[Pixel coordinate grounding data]

++++++++++++++++++++

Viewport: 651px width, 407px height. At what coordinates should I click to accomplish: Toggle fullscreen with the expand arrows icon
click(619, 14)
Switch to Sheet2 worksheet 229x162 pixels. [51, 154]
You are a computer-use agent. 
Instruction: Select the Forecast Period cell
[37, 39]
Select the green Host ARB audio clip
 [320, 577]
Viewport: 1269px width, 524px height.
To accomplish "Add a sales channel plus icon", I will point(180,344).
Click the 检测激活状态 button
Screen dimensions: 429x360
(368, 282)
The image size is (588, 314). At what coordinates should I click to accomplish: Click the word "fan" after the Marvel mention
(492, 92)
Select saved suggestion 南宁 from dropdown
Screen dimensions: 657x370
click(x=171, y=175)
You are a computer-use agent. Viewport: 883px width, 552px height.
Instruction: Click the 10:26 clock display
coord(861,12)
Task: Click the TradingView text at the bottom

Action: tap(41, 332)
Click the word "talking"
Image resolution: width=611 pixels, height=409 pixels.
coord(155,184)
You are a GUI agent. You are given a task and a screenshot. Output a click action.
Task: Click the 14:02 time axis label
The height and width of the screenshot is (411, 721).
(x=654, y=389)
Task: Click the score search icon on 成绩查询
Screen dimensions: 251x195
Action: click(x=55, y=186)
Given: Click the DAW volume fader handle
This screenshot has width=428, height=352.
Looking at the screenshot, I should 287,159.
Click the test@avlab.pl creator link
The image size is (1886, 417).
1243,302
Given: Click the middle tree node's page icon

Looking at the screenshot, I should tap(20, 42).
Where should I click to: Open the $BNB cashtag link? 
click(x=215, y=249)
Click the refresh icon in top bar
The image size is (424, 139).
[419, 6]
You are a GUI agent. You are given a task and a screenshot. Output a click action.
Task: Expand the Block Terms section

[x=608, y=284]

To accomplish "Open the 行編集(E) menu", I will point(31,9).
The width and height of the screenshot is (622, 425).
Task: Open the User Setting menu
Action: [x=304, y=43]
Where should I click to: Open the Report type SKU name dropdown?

++++++++++++++++++++

### Action item
Only the lines from the one containing "Instruction: Click the 10:26 clock display" through the last line of the records are to be set down, exactly as they appear.

### Response to this exercise
Instruction: Click the 10:26 clock display
coord(861,12)
Task: Click the TradingView text at the bottom

Action: tap(41, 332)
Click the word "talking"
Image resolution: width=611 pixels, height=409 pixels.
coord(155,184)
You are a GUI agent. You are given a task and a screenshot. Output a click action.
Task: Click the 14:02 time axis label
The height and width of the screenshot is (411, 721).
(x=654, y=389)
Task: Click the score search icon on 成绩查询
Screen dimensions: 251x195
Action: click(x=55, y=186)
Given: Click the DAW volume fader handle
This screenshot has width=428, height=352.
Looking at the screenshot, I should 287,159.
Click the test@avlab.pl creator link
The image size is (1886, 417).
1243,302
Given: Click the middle tree node's page icon

Looking at the screenshot, I should tap(20, 42).
Where should I click to: Open the $BNB cashtag link? 
click(x=215, y=249)
Click the refresh icon in top bar
The image size is (424, 139).
[419, 6]
You are a GUI agent. You are given a task and a screenshot. Output a click action.
Task: Expand the Block Terms section

[x=608, y=284]

To accomplish "Open the 行編集(E) menu", I will point(31,9).
The width and height of the screenshot is (622, 425).
Task: Open the User Setting menu
Action: [x=304, y=43]
Where should I click to: Open the Report type SKU name dropdown?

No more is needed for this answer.